Splitsville, an app and website created by divorcée Tara Averill for couples getting divorced, along with an increase in unconventional celebrity divorces, such as Gwyneth Paltrow and Chris Martin’s ‘conscious uncoupling’, shows that couples want to end their marriages without much conflict, especially where children are involved.

So, are DIY divorces as promising as they look?

Jenine points out that couples are often misled by the notion that DIY divorces are stress-free and easy to execute:

“Clients frequently come to me in tears when they’re in the middle of getting a DIY divorce, because they don’t understand the financial element involved – such as dividing assets – or their ex-spouse has wanted to get a quick divorce and hasn’t been honest and upfront with them.”

‘No fault divorce bill’

It appears that couples aren’t the only people who are calling out for reforms to be made to divorce law in the UK.

In 2015, MP Richard Bacon proposed the ‘No Fault Divorce Bill’, which sought to put an end to the blame game and give couples the option of separating due to ‘irreconcilable differences’.

Objections relating to the bill, however, have impacted its ability to get any real traction with the government, as some have suggested that it will undermine the sanctity of marriage.

A movement towards DIY divorces on more agreeable terms does indicate that the current legal system, which has been in place for decades, might need to be reviewed and adapted to meet the needs of a modern society where couples are eager to cut their ties and move on.

Jenine comments:

“Whilst DIY divorces initially seem attractive to couples who are looking for a seemingly simple and cheap way of splitting up, divorces finalised without legal guidance can often cause couples serious problems later down the line.”

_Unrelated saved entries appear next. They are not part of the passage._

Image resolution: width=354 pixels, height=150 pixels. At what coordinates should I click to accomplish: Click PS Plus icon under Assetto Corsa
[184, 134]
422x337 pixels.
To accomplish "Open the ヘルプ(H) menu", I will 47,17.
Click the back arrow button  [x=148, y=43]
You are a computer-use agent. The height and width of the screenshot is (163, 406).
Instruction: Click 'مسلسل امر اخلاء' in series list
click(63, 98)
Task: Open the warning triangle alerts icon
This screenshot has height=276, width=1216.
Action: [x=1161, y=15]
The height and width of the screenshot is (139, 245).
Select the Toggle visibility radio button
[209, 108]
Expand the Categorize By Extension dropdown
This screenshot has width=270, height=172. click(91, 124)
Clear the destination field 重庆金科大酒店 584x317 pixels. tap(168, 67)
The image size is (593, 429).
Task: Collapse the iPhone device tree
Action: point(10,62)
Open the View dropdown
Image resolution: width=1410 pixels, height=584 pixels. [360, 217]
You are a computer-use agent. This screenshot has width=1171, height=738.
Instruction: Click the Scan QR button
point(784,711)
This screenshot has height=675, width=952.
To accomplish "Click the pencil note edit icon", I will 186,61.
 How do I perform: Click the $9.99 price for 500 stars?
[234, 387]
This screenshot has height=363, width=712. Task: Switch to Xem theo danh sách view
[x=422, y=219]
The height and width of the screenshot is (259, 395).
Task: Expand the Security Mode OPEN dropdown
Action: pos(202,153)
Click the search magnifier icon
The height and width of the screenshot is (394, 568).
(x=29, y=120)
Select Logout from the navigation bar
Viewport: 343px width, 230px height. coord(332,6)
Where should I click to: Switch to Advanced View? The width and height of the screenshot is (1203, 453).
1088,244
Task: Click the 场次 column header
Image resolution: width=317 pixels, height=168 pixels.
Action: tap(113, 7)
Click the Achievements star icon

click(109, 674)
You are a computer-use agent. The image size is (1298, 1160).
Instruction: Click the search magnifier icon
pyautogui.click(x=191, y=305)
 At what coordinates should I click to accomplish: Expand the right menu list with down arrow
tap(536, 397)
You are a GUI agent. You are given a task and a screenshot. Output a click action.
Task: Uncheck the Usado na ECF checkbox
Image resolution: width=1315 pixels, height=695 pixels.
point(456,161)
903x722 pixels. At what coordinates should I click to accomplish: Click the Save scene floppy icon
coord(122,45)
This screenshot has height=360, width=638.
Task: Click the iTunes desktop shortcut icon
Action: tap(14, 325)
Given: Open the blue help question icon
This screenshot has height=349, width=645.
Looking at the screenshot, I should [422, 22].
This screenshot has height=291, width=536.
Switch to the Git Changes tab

“Individuals representing themselves tend to miss out on addressing the more technical issues involved with divorces, such as not applying for financial orders from their spouses. This can cause a lot of trouble if and when they decide to remarry, as their exes can lodge financial claims after their divorce has been finalised.”

“There’s also a greater potential for partners to deceive their other halves about the state of their finances, especially if they don’t want to share their assets equally. For example, some individuals might not honestly disclose their investments and total assets – including pensions – meaning that their partner receives a less-than-fair settlement.”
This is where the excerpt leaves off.